Thread: libpq Unicode support?

libpq Unicode support?

From
Ale Raza
Date:
Wondering if libpq lib support unicode?

Ale.


Re: libpq Unicode support?

From
Tom Lane
Date:
Ale Raza <araza@esri.com> writes:
> Wondering if libpq lib support unicode?

What sort of "support" have you got in mind?  It passes UTF-8 data
through just fine.

            regards, tom lane

Re: libpq Unicode support?

From
Ale Raza
Date:
Tom, Thanks for reply. I want to pass UTF-16 data. Is there any special
build of libpq for UTF-16. I did not build libpq locally.

Ale

-----Original Message-----
From: Tom Lane [mailto:tgl@sss.pgh.pa.us]
Sent: Friday, April 22, 2005 11:10 AM
To: Ale Raza
Cc: pgsql-general@postgresql.org
Subject: Re: [GENERAL] libpq Unicode support?

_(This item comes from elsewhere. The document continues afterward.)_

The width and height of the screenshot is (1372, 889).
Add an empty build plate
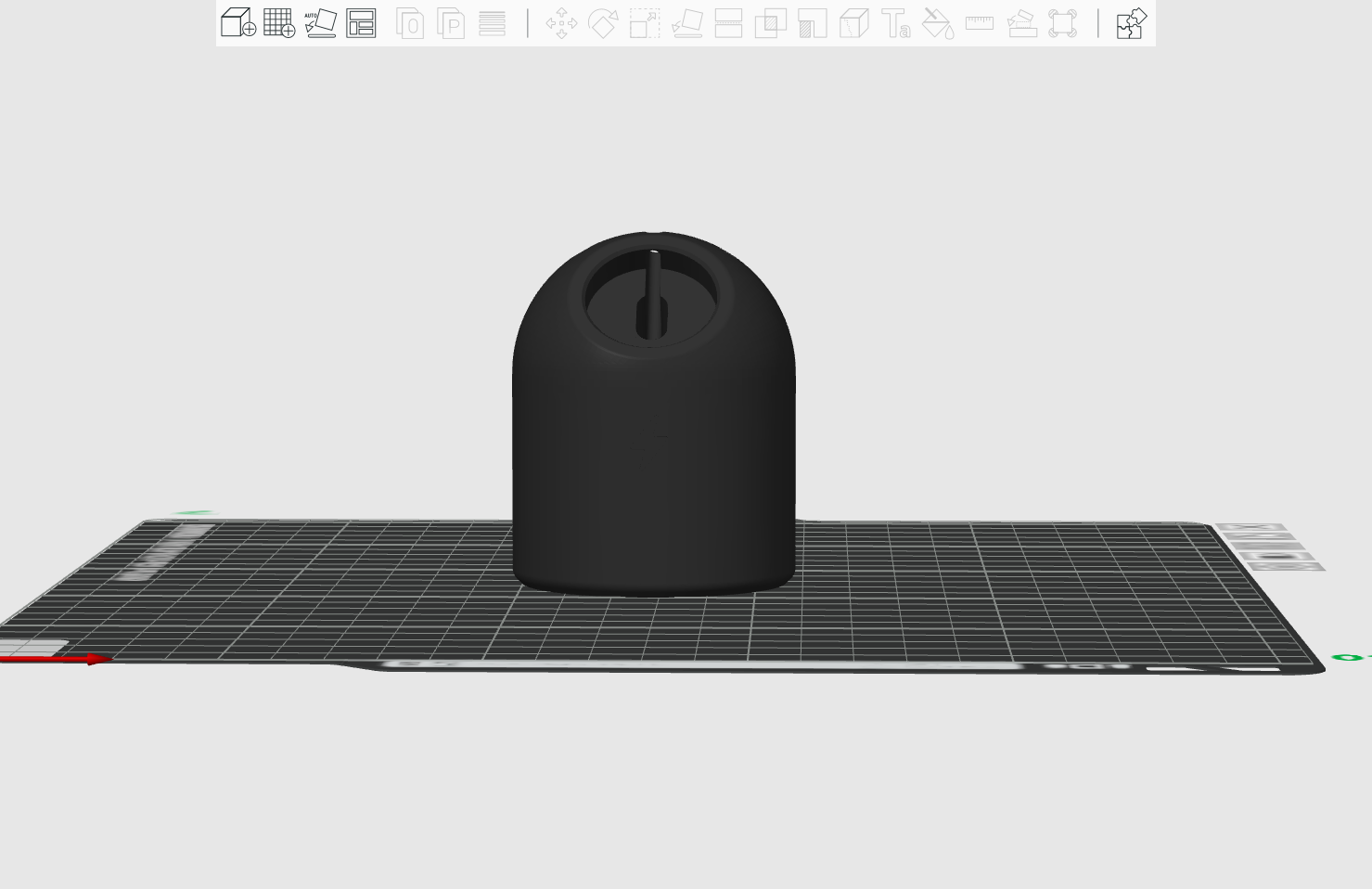[281, 23]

Ale Raza <araza@esri.com> writes:
> Wondering if libpq lib support unicode?

What sort of "support" have you got in mind?  It passes UTF-8 data
through just fine.

            regards, tom lane

Re: libpq Unicode support?

From
Tom Lane
Date:
Ale Raza <araza@esri.com> writes:
> Tom, Thanks for reply. I want to pass UTF-16 data. Is there any special
> build of libpq for UTF-16. I did not build libpq locally.

Nope, you're out of luck on UTF-16.

            regards, tom lane

Re: libpq Unicode support?

From
Bruce Momjian
Date:
Ale Raza wrote:
> Tom, Thanks for reply. I want to pass UTF-16 data. Is there any special
> build of libpq for UTF-16. I did not build libpq locally.

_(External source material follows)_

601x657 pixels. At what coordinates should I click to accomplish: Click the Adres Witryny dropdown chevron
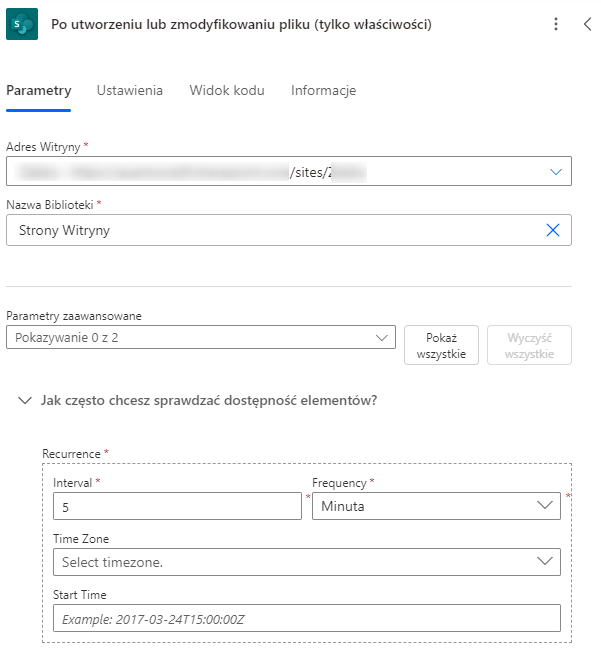(x=556, y=172)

We do not support UTF-16 at this time.  Hopefully we will in 8.1.

--
  Bruce Momjian                        |  http://candle.pha.pa.us
  pgman@candle.pha.pa.us               |  (610) 359-1001
  +  If your life is a hard drive,     |  13 Roberts Road
  +  Christ can be your backup.        |  Newtown Square, Pennsylvania 19073

Re: libpq Unicode support?

From
Tom Lane
Date:
Bruce Momjian <pgman@candle.pha.pa.us> writes:
> We do not support UTF-16 at this time.  Hopefully we will in 8.1.

Oh?  Who's working on it, or even interested?  Was there discussion
of adding it to TODO?

I think it would be an extremely nontrivial change, which is why
I am not pleased with making casual promises that it will appear
soon (or indeed at all).

            regards, tom lane

Re: libpq Unicode support?

From
Bruce Momjian
Date:
Tom Lane wrote:
> Bruce Momjian <pgman@candle.pha.pa.us> writes:
> > We do not support UTF-16 at this time.  Hopefully we will in 8.1.
>
> Oh?  Who's working on it, or even interested?  Was there discussion
> of adding it to TODO?
>
> I think it would be an extremely nontrivial change, which is why
> I am not pleased with making casual promises that it will appear
> soon (or indeed at all).

TODO has:

        o Add support for Unicode

          To fix this, the data needs to be converted to/from UTF16/UTF8
          so the Win32 wcscoll() can be used, and perhaps other functions
          like towupper().  However, UTF8 already works with normal
          locales but provides no ordering or character set classes.

--
  Bruce Momjian                        |  http://candle.pha.pa.us
  pgman@candle.pha.pa.us               |  (610) 359-1001
  +  If your life is a hard drive,     |  13 Roberts Road
  +  Christ can be your backup.        |  Newtown Square, Pennsylvania 19073

Re: libpq Unicode support?

From
Tom Lane
Date:
Bruce Momjian <pgman@candle.pha.pa.us> writes:
> Tom Lane wrote:
>> Oh?  Who's working on it, or even interested?  Was there discussion
>> of adding it to TODO?

> TODO has:

>         o Add support for Unicode

>           To fix this, the data needs to be converted to/from UTF16/UTF8
>           so the Win32 wcscoll() can be used, and perhaps other functions
>           like towupper().  However, UTF8 already works with normal
>           locales but provides no ordering or character set classes.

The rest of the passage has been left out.